#### AIM:
Copy out the part that opens with the line containing "Click the plus button to add a block" and closes with the line containing "will [x=62, y=805].", changing "plus button" to "add button" and leaving everything else as it is.

****

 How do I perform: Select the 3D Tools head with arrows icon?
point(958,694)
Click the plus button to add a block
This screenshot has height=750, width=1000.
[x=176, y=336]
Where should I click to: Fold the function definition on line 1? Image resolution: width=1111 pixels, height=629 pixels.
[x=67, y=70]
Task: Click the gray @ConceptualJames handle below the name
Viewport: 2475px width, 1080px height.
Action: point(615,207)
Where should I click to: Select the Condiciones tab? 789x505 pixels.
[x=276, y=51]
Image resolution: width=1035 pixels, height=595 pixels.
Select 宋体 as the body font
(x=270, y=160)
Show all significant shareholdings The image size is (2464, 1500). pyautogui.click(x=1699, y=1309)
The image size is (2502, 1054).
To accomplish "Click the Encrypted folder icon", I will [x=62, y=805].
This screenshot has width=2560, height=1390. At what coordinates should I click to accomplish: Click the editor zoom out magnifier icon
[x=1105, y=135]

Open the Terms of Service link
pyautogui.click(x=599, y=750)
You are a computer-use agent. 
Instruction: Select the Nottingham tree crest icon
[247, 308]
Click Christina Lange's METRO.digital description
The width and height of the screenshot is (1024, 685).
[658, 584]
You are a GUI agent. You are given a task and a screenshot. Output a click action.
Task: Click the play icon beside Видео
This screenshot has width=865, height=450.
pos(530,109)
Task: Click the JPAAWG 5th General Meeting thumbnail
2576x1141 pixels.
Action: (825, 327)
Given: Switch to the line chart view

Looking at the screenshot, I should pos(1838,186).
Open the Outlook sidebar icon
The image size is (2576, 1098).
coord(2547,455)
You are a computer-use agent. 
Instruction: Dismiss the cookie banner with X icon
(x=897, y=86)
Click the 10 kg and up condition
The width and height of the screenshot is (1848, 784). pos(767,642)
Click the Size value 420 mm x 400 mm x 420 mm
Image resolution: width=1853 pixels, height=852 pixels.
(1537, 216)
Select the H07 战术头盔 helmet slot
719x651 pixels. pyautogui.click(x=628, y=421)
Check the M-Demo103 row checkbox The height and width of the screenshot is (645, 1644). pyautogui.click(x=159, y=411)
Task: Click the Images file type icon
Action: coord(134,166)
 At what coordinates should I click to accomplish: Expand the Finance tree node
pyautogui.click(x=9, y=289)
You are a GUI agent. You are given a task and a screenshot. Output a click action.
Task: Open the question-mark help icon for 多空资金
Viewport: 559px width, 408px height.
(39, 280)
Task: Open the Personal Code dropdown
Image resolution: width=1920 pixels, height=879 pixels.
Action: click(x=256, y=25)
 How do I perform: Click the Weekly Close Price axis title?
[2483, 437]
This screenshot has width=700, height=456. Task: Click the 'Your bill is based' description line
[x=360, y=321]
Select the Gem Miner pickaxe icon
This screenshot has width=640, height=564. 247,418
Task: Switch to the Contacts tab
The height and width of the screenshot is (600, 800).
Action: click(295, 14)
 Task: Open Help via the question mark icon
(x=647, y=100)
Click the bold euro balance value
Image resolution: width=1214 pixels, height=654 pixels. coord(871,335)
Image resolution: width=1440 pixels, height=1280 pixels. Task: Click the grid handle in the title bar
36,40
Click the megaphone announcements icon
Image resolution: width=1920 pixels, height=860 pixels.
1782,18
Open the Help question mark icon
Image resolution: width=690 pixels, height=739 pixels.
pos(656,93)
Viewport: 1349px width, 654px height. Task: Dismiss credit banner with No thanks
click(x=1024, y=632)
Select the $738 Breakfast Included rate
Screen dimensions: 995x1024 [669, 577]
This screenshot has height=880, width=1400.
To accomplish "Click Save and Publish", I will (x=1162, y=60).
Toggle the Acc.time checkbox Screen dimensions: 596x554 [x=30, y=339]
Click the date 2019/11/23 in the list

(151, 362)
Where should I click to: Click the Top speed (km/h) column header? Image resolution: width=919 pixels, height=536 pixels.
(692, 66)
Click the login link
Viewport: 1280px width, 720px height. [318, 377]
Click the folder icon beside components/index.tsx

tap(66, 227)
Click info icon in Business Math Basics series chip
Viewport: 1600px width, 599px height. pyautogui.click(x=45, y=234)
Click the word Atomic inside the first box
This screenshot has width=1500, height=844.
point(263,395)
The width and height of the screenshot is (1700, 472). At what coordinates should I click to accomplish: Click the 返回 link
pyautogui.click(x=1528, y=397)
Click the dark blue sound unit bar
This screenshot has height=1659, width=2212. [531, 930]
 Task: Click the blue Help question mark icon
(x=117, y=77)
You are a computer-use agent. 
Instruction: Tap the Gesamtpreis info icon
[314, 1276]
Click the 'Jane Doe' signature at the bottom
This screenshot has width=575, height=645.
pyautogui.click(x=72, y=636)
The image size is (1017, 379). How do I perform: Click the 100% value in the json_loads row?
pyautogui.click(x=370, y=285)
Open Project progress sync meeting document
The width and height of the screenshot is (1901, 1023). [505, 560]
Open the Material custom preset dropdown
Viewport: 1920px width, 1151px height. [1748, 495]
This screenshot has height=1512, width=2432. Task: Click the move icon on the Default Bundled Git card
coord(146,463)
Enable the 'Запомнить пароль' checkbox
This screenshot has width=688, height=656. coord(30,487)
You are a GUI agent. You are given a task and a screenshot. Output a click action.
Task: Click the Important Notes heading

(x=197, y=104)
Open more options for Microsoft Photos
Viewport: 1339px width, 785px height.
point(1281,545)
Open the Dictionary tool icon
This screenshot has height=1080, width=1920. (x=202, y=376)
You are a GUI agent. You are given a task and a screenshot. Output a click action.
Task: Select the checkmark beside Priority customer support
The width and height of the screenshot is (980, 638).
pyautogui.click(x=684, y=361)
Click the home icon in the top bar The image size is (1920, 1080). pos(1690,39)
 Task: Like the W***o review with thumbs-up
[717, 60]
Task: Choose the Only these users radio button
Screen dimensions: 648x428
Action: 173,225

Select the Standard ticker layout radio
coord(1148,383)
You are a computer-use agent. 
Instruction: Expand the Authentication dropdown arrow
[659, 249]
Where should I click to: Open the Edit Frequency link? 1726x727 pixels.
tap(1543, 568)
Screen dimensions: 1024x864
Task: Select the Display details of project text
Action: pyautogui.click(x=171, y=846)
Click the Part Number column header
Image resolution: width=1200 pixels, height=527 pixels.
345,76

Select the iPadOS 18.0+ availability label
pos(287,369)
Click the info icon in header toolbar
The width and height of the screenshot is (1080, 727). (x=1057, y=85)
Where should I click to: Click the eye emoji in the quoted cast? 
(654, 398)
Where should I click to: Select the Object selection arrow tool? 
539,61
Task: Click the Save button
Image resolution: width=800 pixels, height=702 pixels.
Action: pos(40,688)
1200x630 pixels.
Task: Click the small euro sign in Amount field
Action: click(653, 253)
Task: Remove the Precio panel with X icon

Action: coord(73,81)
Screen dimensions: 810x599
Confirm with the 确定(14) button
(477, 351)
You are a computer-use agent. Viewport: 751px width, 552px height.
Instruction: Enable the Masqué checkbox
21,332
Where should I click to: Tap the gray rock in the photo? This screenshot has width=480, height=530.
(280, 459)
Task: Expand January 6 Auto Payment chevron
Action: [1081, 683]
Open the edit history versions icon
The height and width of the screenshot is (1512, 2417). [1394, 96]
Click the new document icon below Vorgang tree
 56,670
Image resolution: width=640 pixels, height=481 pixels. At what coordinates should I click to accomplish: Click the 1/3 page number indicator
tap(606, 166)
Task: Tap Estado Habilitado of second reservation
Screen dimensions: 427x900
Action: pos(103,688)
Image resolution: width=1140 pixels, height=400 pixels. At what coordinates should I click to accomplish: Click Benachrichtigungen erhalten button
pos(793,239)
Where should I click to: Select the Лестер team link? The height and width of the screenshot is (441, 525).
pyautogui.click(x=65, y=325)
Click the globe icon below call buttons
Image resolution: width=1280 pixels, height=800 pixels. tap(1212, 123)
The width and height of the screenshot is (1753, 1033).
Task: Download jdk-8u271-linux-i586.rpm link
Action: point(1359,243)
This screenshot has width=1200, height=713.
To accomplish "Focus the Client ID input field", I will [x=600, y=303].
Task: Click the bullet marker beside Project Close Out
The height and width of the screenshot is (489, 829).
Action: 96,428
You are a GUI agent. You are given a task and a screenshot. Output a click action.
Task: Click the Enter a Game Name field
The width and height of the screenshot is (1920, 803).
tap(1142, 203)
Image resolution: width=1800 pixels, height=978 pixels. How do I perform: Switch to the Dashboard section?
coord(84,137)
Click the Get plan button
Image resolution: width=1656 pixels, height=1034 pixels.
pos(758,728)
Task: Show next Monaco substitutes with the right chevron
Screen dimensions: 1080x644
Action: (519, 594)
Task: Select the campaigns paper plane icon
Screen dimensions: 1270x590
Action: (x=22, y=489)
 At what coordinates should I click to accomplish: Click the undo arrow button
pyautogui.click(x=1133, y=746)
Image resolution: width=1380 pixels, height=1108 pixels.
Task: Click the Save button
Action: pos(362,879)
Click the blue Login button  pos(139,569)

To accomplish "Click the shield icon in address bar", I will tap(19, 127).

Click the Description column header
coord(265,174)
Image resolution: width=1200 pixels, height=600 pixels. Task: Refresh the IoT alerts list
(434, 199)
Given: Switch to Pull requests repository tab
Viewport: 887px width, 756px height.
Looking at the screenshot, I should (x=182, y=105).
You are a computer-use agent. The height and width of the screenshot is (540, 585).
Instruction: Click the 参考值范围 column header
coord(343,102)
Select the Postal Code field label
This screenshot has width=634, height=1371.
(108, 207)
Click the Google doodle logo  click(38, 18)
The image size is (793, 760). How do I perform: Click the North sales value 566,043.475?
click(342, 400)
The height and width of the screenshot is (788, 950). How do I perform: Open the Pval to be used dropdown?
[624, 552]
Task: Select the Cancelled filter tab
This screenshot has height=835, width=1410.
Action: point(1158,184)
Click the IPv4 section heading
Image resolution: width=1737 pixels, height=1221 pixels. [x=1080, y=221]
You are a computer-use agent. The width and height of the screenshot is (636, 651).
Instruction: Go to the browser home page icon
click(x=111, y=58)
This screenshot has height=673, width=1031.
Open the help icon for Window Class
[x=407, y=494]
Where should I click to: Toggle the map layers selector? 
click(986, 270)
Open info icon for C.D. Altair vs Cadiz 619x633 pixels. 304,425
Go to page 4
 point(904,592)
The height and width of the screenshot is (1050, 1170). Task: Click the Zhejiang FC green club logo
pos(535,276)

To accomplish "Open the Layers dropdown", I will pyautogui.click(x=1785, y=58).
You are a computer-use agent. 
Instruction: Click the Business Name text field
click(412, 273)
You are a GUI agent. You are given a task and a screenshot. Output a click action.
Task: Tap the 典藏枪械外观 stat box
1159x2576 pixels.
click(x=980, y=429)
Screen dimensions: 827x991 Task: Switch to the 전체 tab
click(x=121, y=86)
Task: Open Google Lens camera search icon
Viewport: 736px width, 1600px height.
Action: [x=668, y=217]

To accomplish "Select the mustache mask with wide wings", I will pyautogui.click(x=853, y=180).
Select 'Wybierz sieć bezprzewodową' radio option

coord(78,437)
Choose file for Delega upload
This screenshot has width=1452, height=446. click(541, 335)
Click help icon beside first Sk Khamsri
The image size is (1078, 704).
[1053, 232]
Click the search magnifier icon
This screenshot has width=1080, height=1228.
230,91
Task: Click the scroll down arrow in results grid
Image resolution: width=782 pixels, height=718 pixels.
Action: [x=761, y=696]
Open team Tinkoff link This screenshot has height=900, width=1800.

****

#### EXPECTED ANSWER:
Click the add button to add a block
This screenshot has height=750, width=1000.
[x=176, y=336]
Where should I click to: Fold the function definition on line 1? Image resolution: width=1111 pixels, height=629 pixels.
[x=67, y=70]
Task: Click the gray @ConceptualJames handle below the name
Viewport: 2475px width, 1080px height.
Action: point(615,207)
Where should I click to: Select the Condiciones tab? 789x505 pixels.
[x=276, y=51]
Image resolution: width=1035 pixels, height=595 pixels.
Select 宋体 as the body font
(x=270, y=160)
Show all significant shareholdings The image size is (2464, 1500). pyautogui.click(x=1699, y=1309)
The image size is (2502, 1054).
To accomplish "Click the Encrypted folder icon", I will [x=62, y=805].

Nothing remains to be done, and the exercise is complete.